Valley school leaders learn of career resources for students
CANFIELD
Whether students are going to college or to careers after high school, there are key resources available here to prepare them, school board members from Mahoning County learned Wednesday.
The Mahoning County Educational Service Center invited board members from throughout the county to the Bistro at the Mahoning County Career and Technical Center for the annual county boards of education meeting.
After a meal prepared by MCCTC culinary students, they listened to Eric Karmecy, Oh-Penn Pathways to Competitiveness Project, talk about steering students toward manufacturing jobs and what resources are available to help.
Laura Meeks, president of Eastern Gateway Community College, also talked about the importance of the college in not only providing two-year degrees, but as a stepping-stone to a four-year college education.

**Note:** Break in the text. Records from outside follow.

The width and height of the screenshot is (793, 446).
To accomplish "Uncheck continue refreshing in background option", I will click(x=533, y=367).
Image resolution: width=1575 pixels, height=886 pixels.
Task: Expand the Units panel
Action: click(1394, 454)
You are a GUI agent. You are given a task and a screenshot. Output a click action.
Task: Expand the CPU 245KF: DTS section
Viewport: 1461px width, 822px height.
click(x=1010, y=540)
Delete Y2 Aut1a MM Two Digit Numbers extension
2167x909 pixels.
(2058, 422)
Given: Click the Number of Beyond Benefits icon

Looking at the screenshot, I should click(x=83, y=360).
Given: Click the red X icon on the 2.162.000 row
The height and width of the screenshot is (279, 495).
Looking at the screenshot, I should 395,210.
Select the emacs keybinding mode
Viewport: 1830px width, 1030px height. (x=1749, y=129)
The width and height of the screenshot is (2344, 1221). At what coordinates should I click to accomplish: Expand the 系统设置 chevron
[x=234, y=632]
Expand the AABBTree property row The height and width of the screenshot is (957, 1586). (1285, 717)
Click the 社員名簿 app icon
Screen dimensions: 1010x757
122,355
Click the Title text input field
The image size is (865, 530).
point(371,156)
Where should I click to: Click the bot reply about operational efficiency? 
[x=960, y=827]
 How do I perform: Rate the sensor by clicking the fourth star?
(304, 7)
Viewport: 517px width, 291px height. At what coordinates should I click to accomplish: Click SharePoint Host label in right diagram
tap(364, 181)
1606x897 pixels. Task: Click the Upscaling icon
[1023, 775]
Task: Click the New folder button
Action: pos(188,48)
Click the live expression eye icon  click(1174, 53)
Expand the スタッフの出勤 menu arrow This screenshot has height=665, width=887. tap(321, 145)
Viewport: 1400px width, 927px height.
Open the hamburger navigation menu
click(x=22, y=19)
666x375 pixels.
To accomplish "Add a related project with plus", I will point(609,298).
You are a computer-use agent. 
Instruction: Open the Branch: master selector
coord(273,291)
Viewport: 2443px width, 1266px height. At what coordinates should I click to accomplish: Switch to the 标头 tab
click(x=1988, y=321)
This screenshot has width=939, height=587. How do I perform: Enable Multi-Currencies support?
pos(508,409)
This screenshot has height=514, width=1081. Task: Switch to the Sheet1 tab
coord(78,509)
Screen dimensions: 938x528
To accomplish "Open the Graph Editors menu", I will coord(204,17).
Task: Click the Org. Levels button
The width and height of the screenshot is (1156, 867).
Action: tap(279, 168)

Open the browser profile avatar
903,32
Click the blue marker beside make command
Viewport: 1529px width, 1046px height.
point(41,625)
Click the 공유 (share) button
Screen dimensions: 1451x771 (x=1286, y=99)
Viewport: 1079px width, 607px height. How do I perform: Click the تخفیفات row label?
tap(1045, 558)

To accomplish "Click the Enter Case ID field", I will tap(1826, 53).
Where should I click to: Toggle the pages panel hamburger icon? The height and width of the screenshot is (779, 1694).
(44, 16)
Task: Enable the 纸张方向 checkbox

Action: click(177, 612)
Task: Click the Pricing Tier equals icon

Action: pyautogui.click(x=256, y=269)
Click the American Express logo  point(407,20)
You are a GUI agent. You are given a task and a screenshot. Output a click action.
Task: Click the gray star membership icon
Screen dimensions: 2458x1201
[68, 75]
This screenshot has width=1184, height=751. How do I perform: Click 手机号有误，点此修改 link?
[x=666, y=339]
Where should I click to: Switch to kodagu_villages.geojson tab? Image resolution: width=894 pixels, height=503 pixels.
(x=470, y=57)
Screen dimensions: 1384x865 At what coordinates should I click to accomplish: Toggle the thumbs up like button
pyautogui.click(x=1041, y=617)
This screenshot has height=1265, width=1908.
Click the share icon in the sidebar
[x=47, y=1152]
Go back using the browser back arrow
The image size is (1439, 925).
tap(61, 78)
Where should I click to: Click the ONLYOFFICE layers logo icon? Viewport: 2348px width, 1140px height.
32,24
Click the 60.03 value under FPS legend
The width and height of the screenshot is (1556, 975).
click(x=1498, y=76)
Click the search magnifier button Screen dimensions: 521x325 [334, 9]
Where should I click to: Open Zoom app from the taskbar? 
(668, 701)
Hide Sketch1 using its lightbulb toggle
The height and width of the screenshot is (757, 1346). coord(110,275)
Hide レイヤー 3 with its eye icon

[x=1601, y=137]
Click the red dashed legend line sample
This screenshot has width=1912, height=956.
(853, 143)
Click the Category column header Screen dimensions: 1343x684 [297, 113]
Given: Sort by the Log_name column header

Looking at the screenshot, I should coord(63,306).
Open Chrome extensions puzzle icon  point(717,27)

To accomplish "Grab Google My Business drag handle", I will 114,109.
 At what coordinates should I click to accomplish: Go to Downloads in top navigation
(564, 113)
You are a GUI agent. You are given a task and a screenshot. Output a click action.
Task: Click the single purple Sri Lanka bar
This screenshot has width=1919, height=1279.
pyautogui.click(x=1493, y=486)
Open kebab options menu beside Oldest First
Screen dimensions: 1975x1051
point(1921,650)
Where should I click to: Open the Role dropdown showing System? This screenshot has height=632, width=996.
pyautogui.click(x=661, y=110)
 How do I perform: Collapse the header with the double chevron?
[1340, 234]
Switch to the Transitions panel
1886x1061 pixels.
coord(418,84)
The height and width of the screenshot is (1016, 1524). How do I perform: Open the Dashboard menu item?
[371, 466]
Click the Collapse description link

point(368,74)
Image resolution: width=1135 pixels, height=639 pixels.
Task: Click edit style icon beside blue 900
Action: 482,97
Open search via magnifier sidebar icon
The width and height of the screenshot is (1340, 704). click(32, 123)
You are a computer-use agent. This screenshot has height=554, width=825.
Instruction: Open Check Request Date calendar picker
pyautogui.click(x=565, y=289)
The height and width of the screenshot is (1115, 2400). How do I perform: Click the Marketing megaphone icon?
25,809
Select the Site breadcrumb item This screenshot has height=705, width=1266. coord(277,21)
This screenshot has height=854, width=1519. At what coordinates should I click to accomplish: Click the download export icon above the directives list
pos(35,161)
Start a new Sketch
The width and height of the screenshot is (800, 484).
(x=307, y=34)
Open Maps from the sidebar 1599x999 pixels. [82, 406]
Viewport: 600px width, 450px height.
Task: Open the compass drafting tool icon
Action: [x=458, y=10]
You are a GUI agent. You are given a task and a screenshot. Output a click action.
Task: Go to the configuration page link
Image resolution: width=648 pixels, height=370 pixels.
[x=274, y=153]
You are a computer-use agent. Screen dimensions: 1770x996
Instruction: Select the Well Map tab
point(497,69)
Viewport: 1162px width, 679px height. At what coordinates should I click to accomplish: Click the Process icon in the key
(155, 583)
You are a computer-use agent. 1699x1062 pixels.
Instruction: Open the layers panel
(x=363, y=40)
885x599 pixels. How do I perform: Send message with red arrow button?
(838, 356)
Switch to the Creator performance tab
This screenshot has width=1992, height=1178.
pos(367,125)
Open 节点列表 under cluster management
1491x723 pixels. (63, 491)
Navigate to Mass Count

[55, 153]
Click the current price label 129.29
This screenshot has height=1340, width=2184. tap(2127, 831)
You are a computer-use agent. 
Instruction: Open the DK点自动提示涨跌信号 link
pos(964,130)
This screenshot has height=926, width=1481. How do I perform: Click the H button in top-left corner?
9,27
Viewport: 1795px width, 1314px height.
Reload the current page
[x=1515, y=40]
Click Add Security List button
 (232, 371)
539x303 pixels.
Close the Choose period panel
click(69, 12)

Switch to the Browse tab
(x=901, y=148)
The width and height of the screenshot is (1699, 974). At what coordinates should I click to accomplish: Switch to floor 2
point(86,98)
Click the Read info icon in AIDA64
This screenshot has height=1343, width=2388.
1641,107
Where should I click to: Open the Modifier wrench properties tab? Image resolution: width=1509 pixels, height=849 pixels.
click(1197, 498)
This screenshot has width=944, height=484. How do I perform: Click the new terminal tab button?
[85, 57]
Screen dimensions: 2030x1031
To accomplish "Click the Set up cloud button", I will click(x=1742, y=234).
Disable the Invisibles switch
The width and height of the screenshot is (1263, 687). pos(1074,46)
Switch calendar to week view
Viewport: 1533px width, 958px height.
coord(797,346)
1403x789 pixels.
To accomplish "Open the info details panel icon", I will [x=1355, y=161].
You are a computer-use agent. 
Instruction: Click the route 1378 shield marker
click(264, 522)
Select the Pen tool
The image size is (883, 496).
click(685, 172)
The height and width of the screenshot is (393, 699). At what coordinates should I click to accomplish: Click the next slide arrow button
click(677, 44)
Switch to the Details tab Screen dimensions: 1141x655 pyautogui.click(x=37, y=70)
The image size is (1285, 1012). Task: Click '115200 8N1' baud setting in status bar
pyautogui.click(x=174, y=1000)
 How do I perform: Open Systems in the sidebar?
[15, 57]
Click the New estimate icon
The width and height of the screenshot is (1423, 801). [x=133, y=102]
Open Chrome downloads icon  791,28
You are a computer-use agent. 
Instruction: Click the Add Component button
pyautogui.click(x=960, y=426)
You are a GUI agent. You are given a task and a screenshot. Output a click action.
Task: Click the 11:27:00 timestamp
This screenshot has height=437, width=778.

Manufacturing jobs of today are not the dirty, noisy, dangerous jobs of the past, Karmecy pointed out.
The mills have been replaced by workplaces with a strong emphasis on safety and technology.
“Today, 3-D printing is a popular recent innovation,” he said.
The area has a serious shortage in skilled production workers, he also pointed out.
There’s great pay, he said, in careers that include mechanical engineers, machinists, welders, fabricators and tool and die workers.
The Oh-Penn workforce region includes Mahoning, Columbiana and Trumbull counties in Ohio and Lawrence and Mercer counties in Pennsylvania. It has a workforce of 368,488 people.
Manufacturing provides 11 percent, or 40,000 jobs in the region, he said.
Oh-Penn was awarded a $6 million, 3-year Workforce Innovation Fund Grant in 2012, he said, and with that money, there are programs available for teachers.
They include an Educator in the Manufacturing Workplace program, in which a teacher spends 32 hours during the summer in the workplace, then creates a lesson plan; a “boot camp” in which teachers and guidance counselors go on a daylong tour of industry; and business career fairs.
Meeks said that Eastern Gateway offers 30 programs, its registered nurse program being the most popular.
Every course there transfers to a four-year college. “Fifty percent of our students intend to transfer,” She said.
“Why do they come?” she asked.
It’s close to home and affordable, even free for students with a 2.5 GPA and above because they qualify for a grant, she said.
The college also accepts students with lower ACTs, she continued.
There are also online courses and dual credit courses for high school students available.
Meeks said more effort has to be made in closing a gap between low-income students who apply for financial aid right after high school to go to college and those who qualify, but don’t apply.
There are 73.4 percent in the target schools who do qualify, but only 46 percent complete financial aid applications, she said.